7) Opportunity cost.
Right now, I’m willing to risk Hamels losing value because Pederson and Lee is all that’s on the table, and Hamels’ value would have to fall quite a bit before it gets to the point where Lee and Pederson is an acceptable return. But let’s say I’m crazy, that Hamels isn’t worth Urias and Seager, or that he is, but the market hasn’t shaken out to the point where anyone will give them to me.
If I hold out in the hope of getting Urias and Seager and can’t get them, Pederson and Lee–or a roughly equivalent package–will be there in eight months or a year, or a year and a half. If I trade Hamels for Pederson and Lee now, that’s it. There’s no alternative.
That’s the only card Ruben Amaro holds: Hamels is 31 with a track record of health and excellence, and is signed through 2019. There’s no impending age-related blowup the way there was with Cliff Lee, and there’s no impending free agency like there was when the Blue Jays traded Roy Halladay.

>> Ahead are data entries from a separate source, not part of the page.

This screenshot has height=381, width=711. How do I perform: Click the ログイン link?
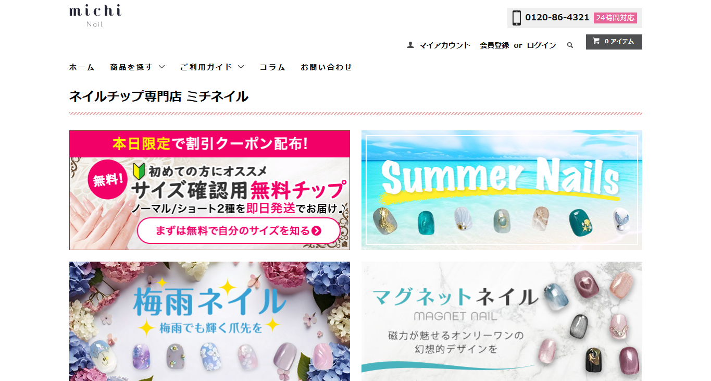pyautogui.click(x=541, y=45)
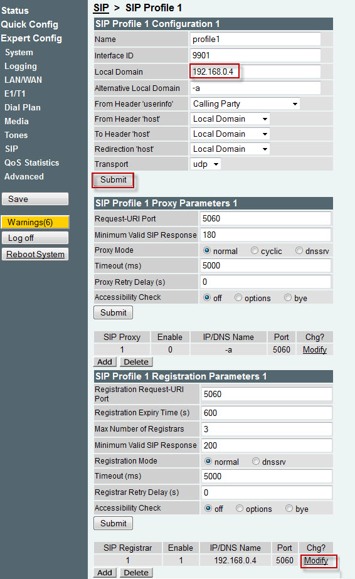
Task: Open the To Header 'host' dropdown
Action: tap(230, 134)
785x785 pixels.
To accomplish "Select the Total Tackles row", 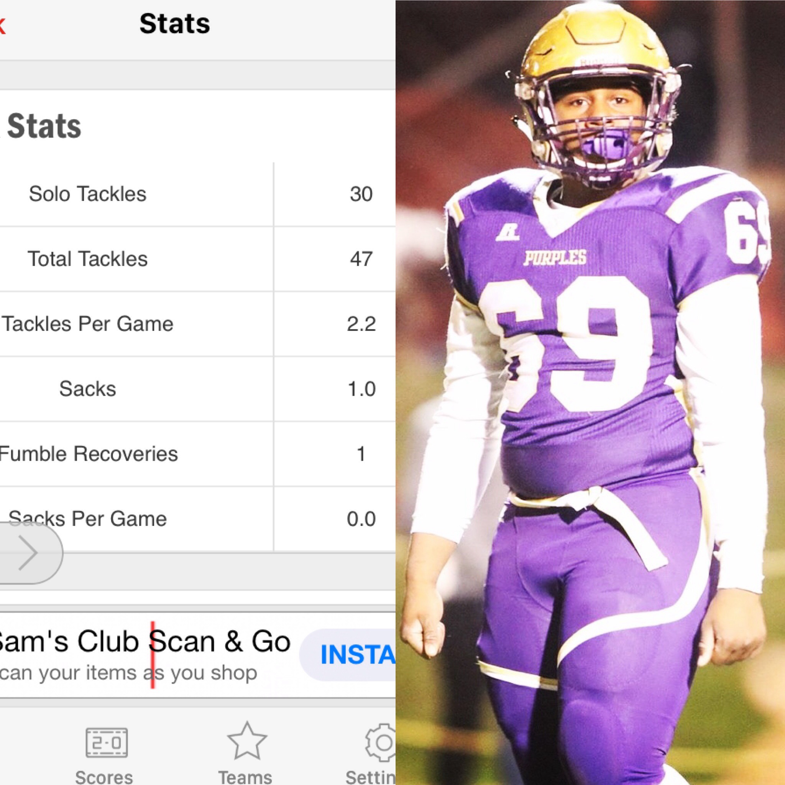I will tap(198, 259).
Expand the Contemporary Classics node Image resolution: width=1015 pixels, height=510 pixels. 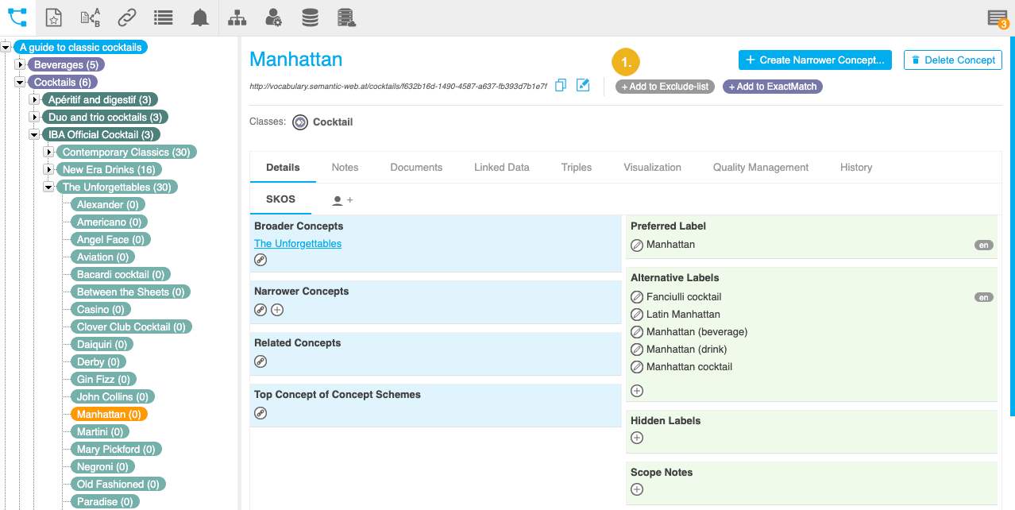point(48,152)
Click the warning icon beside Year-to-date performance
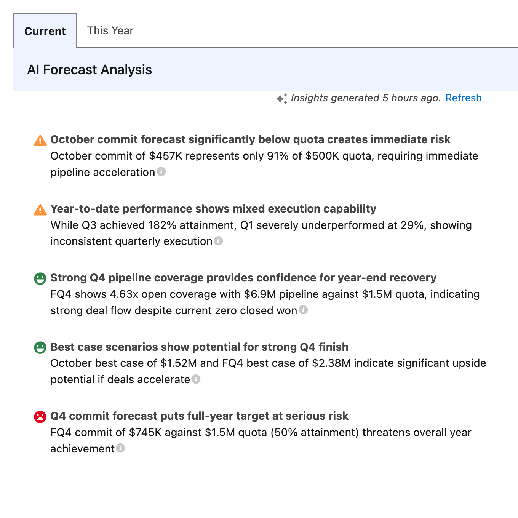This screenshot has width=518, height=518. pyautogui.click(x=40, y=209)
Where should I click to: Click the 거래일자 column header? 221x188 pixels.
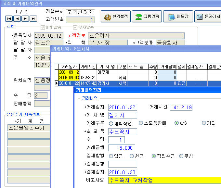(69, 67)
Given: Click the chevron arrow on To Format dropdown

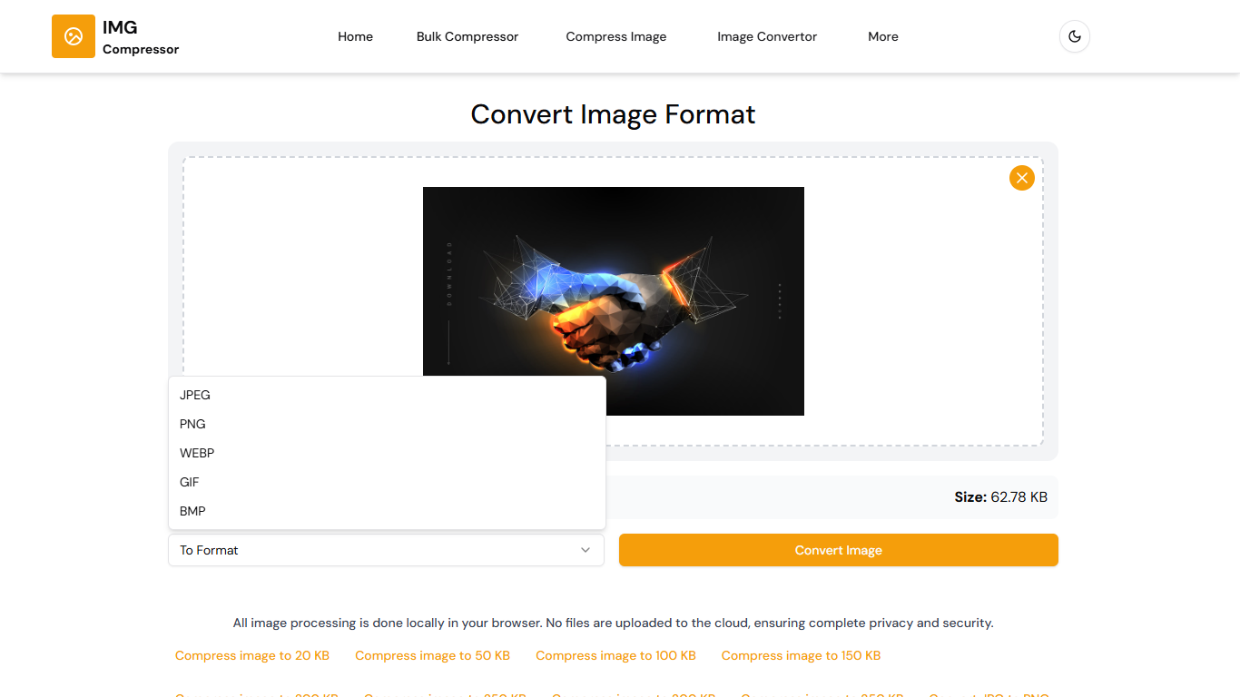Looking at the screenshot, I should tap(586, 550).
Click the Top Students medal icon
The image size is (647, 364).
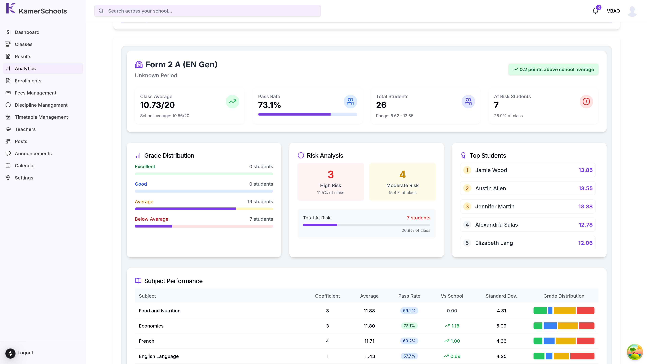pyautogui.click(x=463, y=155)
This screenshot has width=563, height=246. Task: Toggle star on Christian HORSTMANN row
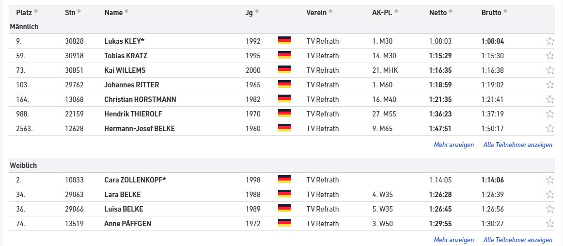[x=550, y=99]
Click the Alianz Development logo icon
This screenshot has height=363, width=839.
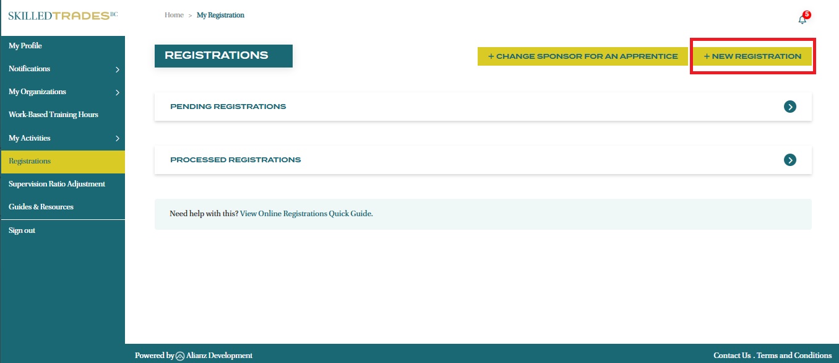(180, 356)
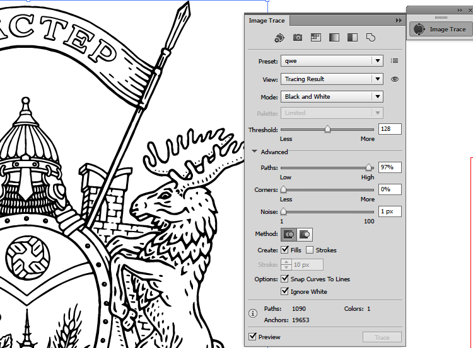Choose the Low Color preset icon

coord(316,38)
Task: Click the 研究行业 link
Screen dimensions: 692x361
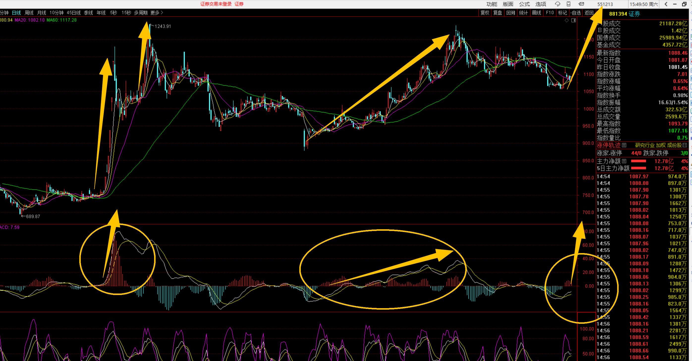Action: click(x=644, y=145)
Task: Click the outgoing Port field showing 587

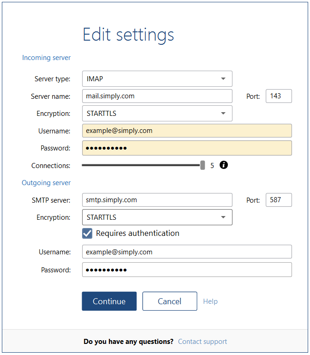Action: (x=279, y=200)
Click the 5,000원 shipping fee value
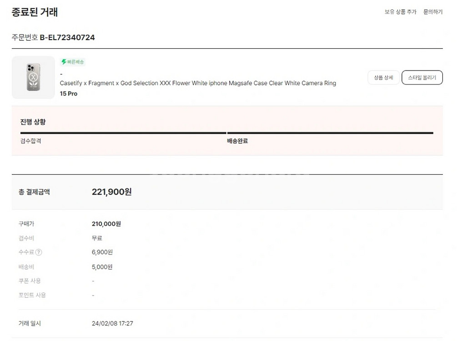The width and height of the screenshot is (457, 341). click(102, 267)
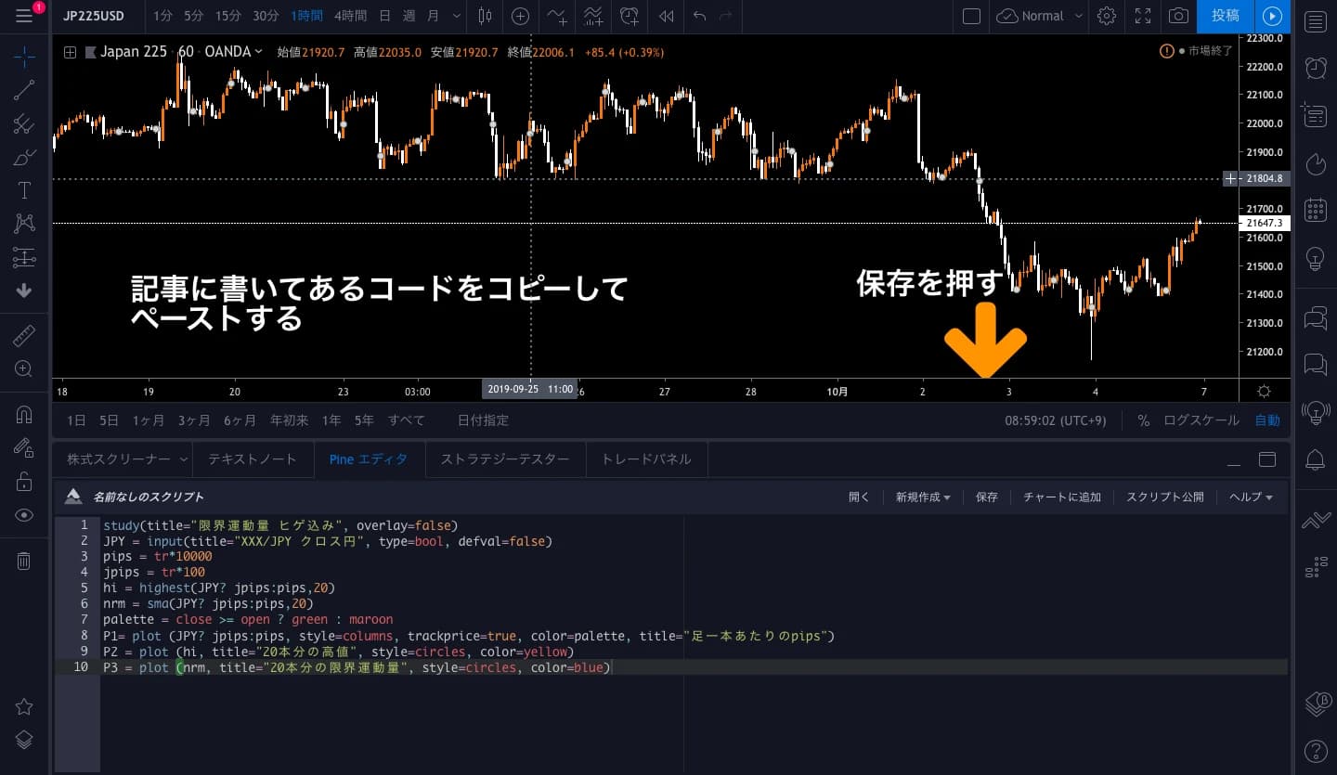Take a chart screenshot with the camera icon
1337x775 pixels.
pos(1178,16)
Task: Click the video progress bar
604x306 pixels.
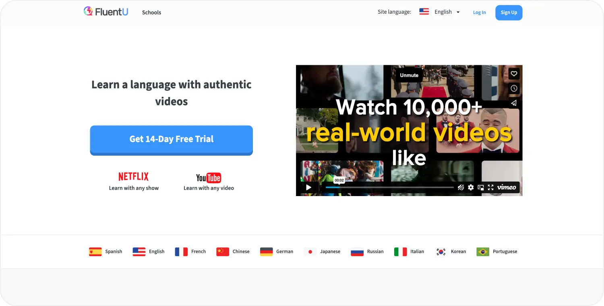Action: [389, 187]
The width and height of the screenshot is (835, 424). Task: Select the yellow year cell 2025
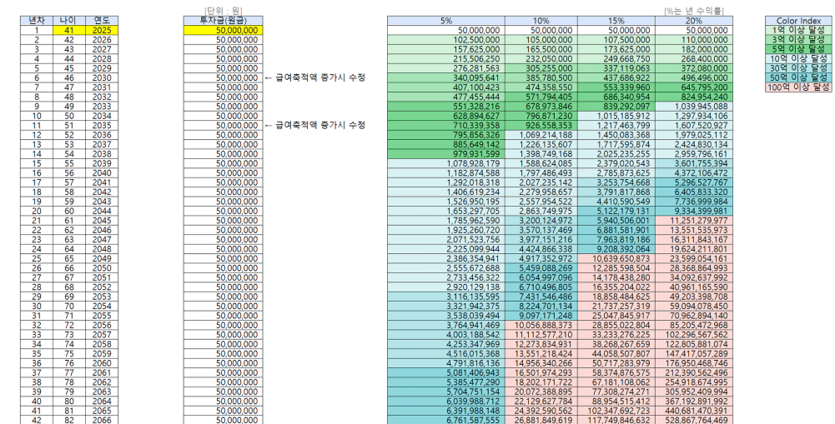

The “or else” in “Trade Cole Hamels or else” isn’t bad enough that it should scare Ruben Amaro into trading Hamels for anything less than sticker price. I know the default position on any baseball ops decision the Phillies make is to mock it, particularly in the national media. Amaro doesn’t have to trade Hamels just because other people might say he’s being intransigent if no deal gets made right now.
You’re fucking right he’s being intransigent, and that’s not only his prerogative, it’s the only way the Phillies are going to get anything approaching a fair return for the best asset they’ve put on the market in a generation–maybe ever–and the only one that can make a difference now.